## INPUT DATA
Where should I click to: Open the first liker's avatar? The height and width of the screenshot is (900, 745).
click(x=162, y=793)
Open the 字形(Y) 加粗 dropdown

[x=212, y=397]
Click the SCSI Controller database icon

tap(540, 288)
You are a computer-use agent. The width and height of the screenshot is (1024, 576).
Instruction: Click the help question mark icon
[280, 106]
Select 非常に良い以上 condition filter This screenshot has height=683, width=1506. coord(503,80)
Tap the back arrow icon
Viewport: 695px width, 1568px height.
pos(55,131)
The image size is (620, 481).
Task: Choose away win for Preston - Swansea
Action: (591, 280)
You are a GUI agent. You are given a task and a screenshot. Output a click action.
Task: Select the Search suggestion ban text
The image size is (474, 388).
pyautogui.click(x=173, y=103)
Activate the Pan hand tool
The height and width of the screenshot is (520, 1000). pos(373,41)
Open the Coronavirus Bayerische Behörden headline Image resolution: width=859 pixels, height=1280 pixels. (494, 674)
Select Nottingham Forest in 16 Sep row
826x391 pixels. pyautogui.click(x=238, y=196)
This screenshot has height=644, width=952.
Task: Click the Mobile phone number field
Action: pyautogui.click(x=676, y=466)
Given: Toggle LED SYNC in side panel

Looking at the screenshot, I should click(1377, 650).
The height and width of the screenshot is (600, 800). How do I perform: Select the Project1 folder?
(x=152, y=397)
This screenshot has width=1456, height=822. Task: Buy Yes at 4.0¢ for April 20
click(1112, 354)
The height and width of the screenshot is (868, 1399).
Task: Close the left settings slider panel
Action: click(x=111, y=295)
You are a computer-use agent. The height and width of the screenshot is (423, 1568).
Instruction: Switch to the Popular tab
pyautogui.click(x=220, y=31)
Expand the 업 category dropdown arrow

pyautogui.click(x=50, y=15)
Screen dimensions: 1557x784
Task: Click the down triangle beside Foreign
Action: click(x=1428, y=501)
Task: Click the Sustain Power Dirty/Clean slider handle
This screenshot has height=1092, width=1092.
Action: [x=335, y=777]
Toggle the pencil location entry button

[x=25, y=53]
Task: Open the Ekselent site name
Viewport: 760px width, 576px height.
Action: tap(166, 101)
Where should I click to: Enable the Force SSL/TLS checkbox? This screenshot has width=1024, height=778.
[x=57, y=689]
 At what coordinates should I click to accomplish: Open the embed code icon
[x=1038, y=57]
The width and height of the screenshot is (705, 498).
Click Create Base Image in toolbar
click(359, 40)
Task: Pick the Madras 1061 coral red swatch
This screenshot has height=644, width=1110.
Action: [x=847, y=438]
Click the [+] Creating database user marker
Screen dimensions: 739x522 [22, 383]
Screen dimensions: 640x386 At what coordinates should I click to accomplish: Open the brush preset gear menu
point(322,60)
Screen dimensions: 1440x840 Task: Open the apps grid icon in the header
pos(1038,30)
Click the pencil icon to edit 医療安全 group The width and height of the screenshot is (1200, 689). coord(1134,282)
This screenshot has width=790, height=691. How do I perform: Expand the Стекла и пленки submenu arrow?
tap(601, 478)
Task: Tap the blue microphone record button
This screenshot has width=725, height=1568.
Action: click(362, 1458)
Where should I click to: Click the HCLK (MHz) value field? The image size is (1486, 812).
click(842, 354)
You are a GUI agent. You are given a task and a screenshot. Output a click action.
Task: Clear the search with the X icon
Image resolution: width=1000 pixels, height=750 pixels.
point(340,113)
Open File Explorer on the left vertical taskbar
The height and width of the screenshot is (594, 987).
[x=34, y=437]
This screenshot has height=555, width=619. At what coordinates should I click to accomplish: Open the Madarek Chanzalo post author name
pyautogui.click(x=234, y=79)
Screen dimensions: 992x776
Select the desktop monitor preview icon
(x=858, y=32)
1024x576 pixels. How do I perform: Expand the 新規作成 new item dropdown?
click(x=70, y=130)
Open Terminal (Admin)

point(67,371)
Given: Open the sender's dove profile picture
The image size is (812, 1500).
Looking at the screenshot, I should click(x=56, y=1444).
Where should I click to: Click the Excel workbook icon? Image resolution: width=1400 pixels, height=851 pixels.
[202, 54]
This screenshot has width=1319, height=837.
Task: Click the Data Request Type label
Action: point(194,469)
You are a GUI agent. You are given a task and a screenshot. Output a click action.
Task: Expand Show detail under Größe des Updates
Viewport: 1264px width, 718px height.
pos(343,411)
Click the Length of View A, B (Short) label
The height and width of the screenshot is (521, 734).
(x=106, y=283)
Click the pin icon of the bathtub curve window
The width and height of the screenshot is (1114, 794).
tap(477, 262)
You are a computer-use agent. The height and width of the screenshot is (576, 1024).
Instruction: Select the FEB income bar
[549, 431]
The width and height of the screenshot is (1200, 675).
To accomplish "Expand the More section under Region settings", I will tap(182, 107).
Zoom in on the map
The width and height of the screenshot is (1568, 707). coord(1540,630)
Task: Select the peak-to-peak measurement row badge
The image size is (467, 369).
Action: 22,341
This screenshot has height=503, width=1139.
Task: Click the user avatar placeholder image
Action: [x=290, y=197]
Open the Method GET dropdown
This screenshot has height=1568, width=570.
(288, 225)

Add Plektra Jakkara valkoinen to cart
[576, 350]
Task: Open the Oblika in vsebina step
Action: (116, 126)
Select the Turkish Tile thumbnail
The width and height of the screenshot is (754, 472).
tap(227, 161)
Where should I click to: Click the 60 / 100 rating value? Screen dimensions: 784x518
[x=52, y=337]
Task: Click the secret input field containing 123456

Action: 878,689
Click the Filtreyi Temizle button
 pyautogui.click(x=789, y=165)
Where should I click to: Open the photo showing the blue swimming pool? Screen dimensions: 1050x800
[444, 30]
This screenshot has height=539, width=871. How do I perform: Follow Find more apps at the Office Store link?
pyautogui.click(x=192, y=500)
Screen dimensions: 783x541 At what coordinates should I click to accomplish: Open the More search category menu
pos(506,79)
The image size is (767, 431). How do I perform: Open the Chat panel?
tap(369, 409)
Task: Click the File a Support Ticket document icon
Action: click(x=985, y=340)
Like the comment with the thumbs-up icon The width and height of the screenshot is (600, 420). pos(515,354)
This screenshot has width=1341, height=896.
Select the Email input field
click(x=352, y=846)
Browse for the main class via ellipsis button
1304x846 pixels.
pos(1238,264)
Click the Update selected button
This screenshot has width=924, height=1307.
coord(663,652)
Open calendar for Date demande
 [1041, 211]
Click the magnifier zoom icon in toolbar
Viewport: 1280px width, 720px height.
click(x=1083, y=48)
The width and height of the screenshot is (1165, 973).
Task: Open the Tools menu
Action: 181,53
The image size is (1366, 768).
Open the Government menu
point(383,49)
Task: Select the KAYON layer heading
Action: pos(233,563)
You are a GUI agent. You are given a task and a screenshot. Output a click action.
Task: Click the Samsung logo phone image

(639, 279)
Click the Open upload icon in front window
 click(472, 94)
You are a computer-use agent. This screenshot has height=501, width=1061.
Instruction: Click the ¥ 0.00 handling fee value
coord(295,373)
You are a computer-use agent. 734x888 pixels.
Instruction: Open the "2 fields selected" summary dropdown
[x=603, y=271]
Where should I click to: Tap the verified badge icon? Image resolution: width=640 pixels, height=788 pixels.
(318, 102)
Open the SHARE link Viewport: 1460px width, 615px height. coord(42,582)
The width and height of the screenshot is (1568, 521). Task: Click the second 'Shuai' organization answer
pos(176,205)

## ABOUT THIS EXERCISE
Only the line containing "The image size is (1366, 768)." and the lines after it, through the end of the data, should be copied, exactly as they are.

## RESULT OF THE TASK
The image size is (1366, 768).
Open the Government menu
point(383,49)
Task: Select the KAYON layer heading
Action: pos(233,563)
You are a GUI agent. You are given a task and a screenshot. Output a click action.
Task: Click the Samsung logo phone image

(639, 279)
Click the Open upload icon in front window
 click(472, 94)
You are a computer-use agent. This screenshot has height=501, width=1061.
Instruction: Click the ¥ 0.00 handling fee value
coord(295,373)
You are a computer-use agent. 734x888 pixels.
Instruction: Open the "2 fields selected" summary dropdown
[x=603, y=271]
Where should I click to: Tap the verified badge icon? Image resolution: width=640 pixels, height=788 pixels.
(318, 102)
Open the SHARE link Viewport: 1460px width, 615px height. coord(42,582)
The width and height of the screenshot is (1568, 521). Task: Click the second 'Shuai' organization answer
pos(176,205)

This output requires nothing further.